◆ **TEXTE DU DOCUMENT**:
Mari comblé, un maçon taiseux s'éprend de l'institutrice de son fils. L'histoire est connue, mais Stéphane Brizé a réussi à lui donner une belle intensité à laquelle Sandrine Kiberlain et Vincent Lindon ne sont évidemment pas étrangers. Entretien avec un réalisateur talentueux qui ose le pari de la lenteur.

16 oct. 2009, 08:42

Stéphane Brizé, «Mademoiselle Chambon» est adapté du roman homonyme d'Eric Holder, qu'est-ce qui vous a incité à l'adapter?

La vie me nourrit et me fait vivre des émotions qui font que je peux les traduire en images. Je ne peux essayer de transcrire que des choses que j'ai éprouvées. Cette histoire est tellement banale qu'on peut se demander pourquoi acheter les droits d'un bouquin pour la raconter. Mais, en lisant le roman d'Eric Holder, j'ai eu l'impression que la manière dont il traduisait ses émotions, la fragilité avec laquelle il écrit, c'est comme s'il me montrait à travers son livre comment raconter cette histoire avec mes outils de cinéaste. Au final, le bouquin est très adapté, très trahi aussi, le dernier quart n'a strictement rien à voir avec le livre. Mais si le livre et le film sont très différents dans leur structure narrative, à l'arrivée ils sont très proches. Holder est complètement d'accord avec ça. Ils sont traversés par les mêmes harmonies, même s'il ne s'agit pas forcément de la même mélodie!

Deux choses frappent à la vision du film: sa dimension laconique et le rythme, plutôt lent, mais en parfait accord avec le thème profond du film, qui est la peur, la peur de se tromper, de prendre une décision…

Ce que je veux éviter à tout prix, ce sont les longues explications: d'où vous venez, pour quoi vous faites ci ou ça, tout ce qui est lourd. Le pari dans ce film était de faire naître l'émotion, le temps y participe clairement. Je me suis beaucoup interrogé sur le rythme à donner à «Mademoiselle Chambon», c'est une histoire simple à comprendre, émotionnelle! La multiplication des points de vue dans les films, l'accélération liée au découpage, je les ressens comme un espace qu'on veut essayer de remplir à tout prix, par peur. Souvent dans la vie, je suis bavard, je parle un peu trop vite, j'ai peur qu'on ne me comprenne pas bien, donc je remplis: non seulement, on ne me comprend pas mieux, mais en plus je suis même moins clair!

◆ **DONNÉES EXTRAITES**:
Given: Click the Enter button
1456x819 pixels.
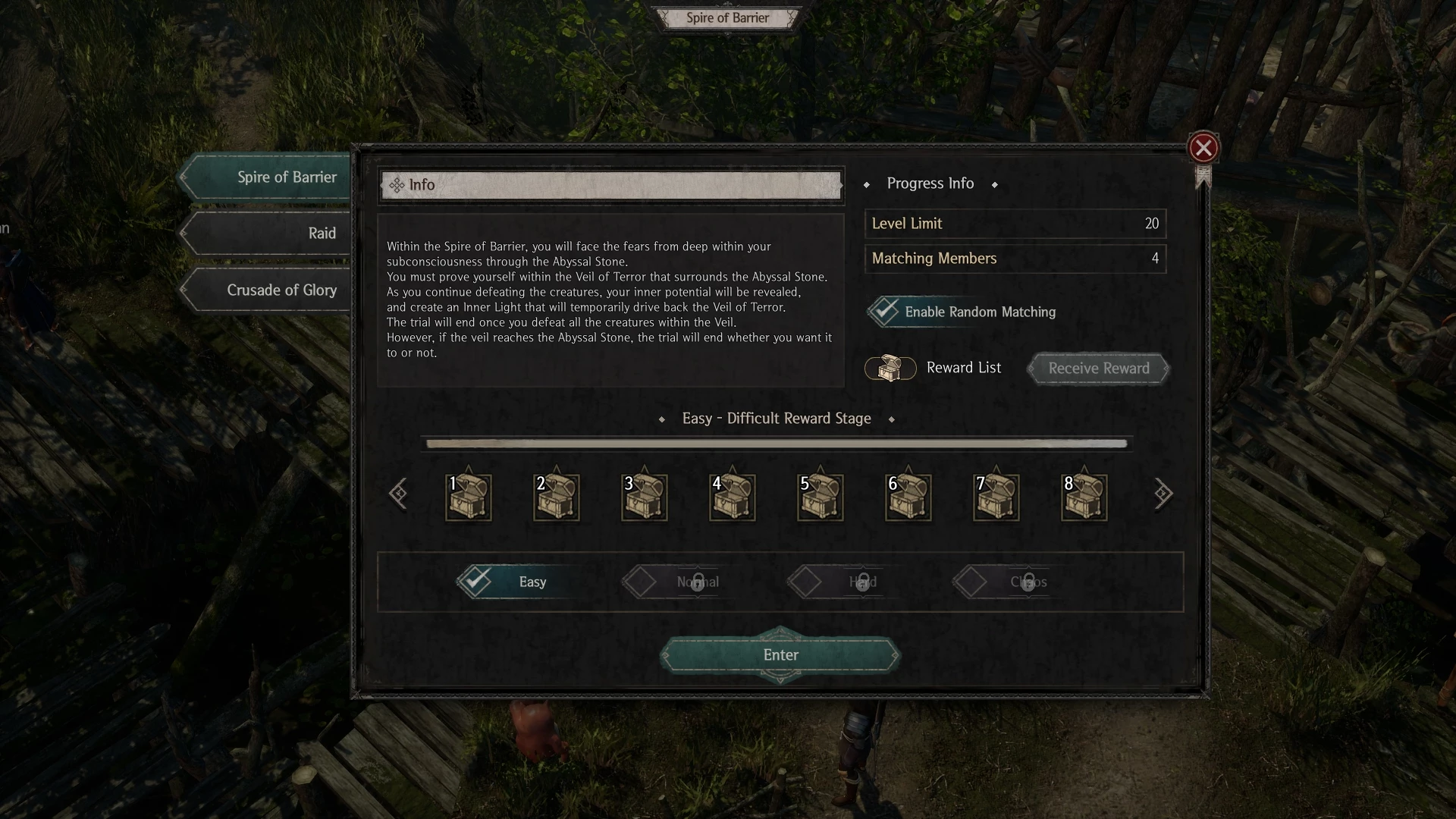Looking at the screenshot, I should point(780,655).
==
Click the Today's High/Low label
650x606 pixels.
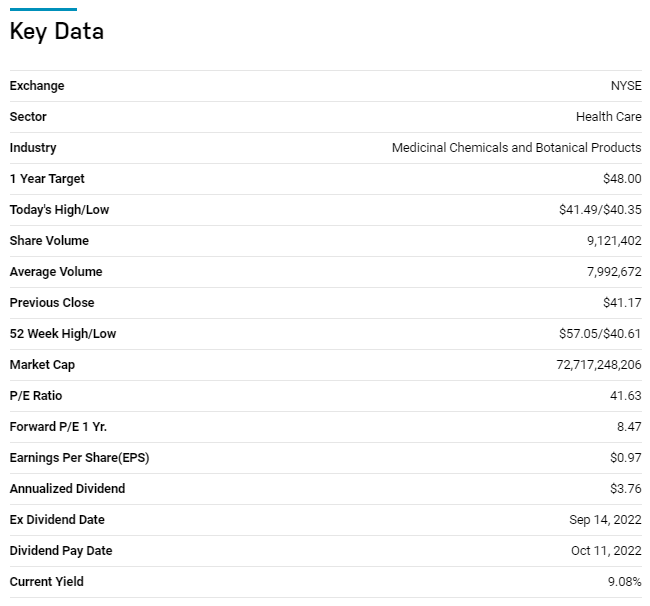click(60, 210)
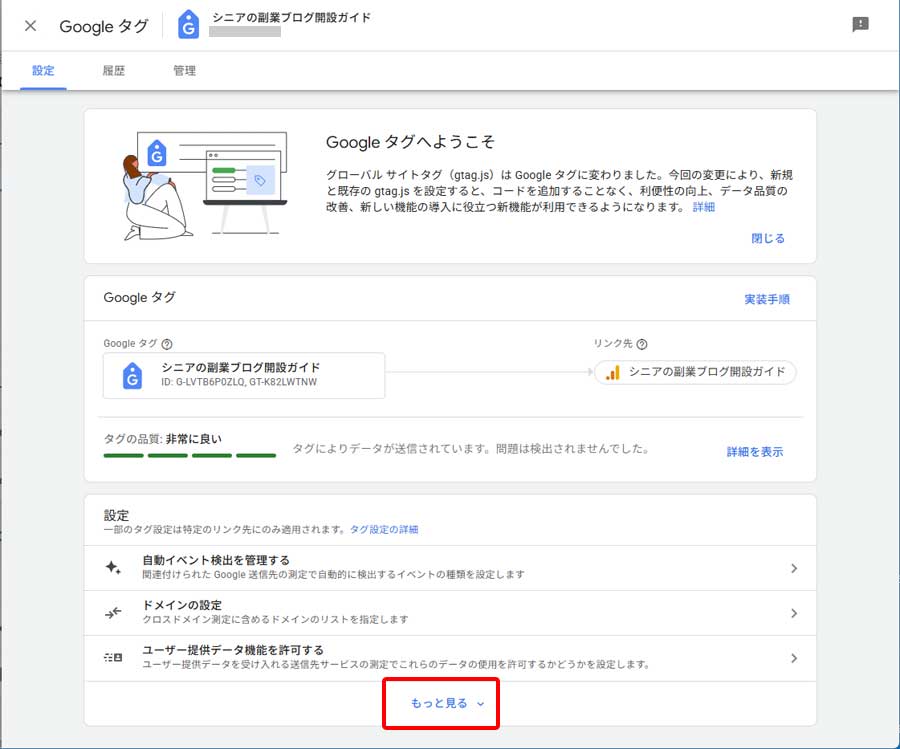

◆ **LISTE DES TÂCHES**:
**a)** Dans l'entretien avec Stéphane Brizé, recopiez tel quel le passage allant de « Mari comblé, un » jusqu'à « incité à l'adapter? » inclus.
**b)** D'après l'entretien avec Stéphane Brizé, pourquoi a-t-il voulu adapter le roman d'Eric Holder alors qu'il juge l'histoire banale ? Répondez en une à trois phrases.
**c)** Traduisez en anglais cette phrase de l'entretien avec Stéphane Brizé : « Je ne peux essayer de transcrire que des choses que j'ai éprouvées. »

◆ **RÉPONSES**:
**a)**
Mari comblé, un maçon taiseux s'éprend de l'institutrice de son fils. L'histoire est connue, mais Stéphane Brizé a réussi à lui donner une belle intensité à laquelle Sandrine Kiberlain et Vincent Lindon ne sont évidemment pas étrangers. Entretien avec un réalisateur talentueux qui ose le pari de la lenteur.

16 oct. 2009, 08:42

Stéphane Brizé, «Mademoiselle Chambon» est adapté du roman homonyme d'Eric Holder, qu'est-ce qui vous a incité à l'adapter?

**b)** En lisant le roman, il a senti que la manière dont Holder traduisait ses émotions et la fragilité de son écriture lui montraient comment raconter cette histoire avec ses outils de cinéaste. C'est ce qui l'a décidé malgré la banalité de l'histoire.

**c)** I can only try to convey things that I have felt.